The top end of the market seems to be remaining buoyant but is definitely changing. I had a customer last month reject a guitar because it wasn't in good enough condition. This has important implications for both vintage and "relic" reissue guitars. The guitars that seem to be moving now have to be very high quality and near mint condition. This may be a consequence of the recession when things "smarten" up a bit anyway. There is also a "flight to quality": effect in uncertain times.

Those who have money will always have money and there is also the "Banking Disaster Buy a Stratocaster" effect. I know myself that I should have sold more shares and bought guitars I liked for me instead of playing safe. The ones I did sell shares to buy have gone up in value; the shares I kept back for a "Rainy Day" sadly are trading at around 20% of their boomtime value...go figure sports fans!

The tightening of consumer purse strings in the middle market is having an effect and the Sound Control meltdown is I fear the first of many middle market players who will get badly burnt over the next three years. I had expected the cull at EMI now that they have gone private equity to have an effect on high end and vintage sales. This does not seem to be the case as with bands making less on recorded music the live circuit suddenly looks more attractive and bands need gear to tour!

The key to survival for guitar dealers will be specialism rather than trying to be "generalists". Either stock the very best or stock interesting specialist guitars... avoid anything that requires finance and if you have cash in pocket spend it well and spend it wisely... go for the one off piece rather than the mass produced middle market guitar.

I recently advised a friends son to buy a late 1980's Les Paul Standard with an uncertain "mongrel" pedigree. £50 of bits off Ebay and he has a guitar that is unlike anything else anyone plays at college and it looks awesome if well gigged. It cost £700 out of the local paper and leaves anything new at that price point to shame.

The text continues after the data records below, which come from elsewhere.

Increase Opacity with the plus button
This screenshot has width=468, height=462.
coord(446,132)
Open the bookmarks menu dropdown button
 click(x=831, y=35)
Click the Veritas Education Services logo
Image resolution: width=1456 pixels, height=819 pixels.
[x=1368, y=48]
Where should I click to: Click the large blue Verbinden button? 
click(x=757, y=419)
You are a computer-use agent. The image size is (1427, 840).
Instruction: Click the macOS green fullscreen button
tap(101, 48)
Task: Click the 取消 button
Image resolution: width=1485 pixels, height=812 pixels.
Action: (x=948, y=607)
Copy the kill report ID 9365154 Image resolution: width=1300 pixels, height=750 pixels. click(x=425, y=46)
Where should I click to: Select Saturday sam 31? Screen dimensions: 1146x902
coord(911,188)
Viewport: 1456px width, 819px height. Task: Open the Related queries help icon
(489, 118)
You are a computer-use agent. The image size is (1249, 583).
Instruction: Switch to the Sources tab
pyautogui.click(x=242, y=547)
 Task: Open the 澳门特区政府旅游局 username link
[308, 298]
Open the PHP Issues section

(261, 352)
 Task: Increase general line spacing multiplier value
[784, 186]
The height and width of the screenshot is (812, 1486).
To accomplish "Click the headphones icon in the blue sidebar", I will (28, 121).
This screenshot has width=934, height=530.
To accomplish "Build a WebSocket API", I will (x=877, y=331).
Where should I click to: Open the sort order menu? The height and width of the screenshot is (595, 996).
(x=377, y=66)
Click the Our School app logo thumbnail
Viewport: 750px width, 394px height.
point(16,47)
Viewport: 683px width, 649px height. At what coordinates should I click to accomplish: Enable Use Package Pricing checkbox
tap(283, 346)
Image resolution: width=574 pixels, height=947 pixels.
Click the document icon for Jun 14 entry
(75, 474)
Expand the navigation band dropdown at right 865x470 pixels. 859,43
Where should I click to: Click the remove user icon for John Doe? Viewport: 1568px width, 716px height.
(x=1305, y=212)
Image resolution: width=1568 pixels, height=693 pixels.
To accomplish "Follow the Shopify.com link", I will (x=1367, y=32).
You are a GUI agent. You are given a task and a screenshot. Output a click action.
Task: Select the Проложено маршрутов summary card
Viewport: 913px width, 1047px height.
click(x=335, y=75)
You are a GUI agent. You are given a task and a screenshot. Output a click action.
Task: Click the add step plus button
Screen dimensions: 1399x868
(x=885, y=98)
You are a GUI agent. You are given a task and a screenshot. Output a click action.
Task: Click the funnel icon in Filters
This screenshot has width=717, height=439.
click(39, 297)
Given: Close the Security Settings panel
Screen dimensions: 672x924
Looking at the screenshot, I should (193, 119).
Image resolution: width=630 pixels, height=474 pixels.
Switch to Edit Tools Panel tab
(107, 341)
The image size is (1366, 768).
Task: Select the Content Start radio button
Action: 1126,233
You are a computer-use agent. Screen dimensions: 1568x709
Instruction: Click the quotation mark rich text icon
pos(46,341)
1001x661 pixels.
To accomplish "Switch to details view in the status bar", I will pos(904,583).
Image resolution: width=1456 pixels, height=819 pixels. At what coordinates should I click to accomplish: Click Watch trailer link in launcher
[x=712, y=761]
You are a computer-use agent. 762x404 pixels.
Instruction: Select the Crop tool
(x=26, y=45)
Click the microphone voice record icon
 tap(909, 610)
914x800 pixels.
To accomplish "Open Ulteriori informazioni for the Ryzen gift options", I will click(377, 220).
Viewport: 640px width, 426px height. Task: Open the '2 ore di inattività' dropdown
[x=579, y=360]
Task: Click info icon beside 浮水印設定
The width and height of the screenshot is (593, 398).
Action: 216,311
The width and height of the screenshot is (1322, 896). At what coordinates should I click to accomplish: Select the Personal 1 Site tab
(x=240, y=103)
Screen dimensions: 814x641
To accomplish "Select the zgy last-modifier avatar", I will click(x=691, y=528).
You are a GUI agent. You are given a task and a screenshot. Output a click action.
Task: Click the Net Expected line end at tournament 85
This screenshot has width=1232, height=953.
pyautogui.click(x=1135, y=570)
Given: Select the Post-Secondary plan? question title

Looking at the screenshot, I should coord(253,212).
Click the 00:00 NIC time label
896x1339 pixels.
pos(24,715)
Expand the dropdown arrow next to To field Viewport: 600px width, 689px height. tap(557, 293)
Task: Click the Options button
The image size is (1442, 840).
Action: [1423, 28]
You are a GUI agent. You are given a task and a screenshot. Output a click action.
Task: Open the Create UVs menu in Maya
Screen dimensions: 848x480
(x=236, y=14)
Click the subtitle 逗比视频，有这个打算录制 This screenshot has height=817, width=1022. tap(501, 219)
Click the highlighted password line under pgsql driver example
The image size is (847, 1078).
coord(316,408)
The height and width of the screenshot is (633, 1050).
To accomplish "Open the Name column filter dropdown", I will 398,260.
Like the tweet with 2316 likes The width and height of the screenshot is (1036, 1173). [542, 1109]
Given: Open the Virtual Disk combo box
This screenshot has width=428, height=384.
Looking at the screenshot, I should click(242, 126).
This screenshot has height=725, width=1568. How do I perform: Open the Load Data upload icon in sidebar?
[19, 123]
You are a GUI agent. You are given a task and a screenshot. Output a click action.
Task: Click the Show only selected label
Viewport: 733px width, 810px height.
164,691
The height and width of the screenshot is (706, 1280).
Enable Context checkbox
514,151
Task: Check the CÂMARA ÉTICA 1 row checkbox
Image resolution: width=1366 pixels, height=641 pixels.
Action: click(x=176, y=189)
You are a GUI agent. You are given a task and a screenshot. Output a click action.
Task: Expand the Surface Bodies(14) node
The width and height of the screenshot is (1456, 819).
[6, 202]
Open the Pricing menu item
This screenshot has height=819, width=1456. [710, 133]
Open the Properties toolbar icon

The gap between near mint and secondary level guitars is widening, and there are some bargains to be had in the "messed about with" category, they will be the guitars to stick hold of until all this credit nonsense is over. I can see this gap widening until there are only project guitars that need TLC and the rest of the vintage market will be defined by mint condition stuff. Prices will also shift around but wont hit the peaks of 2006 for some time.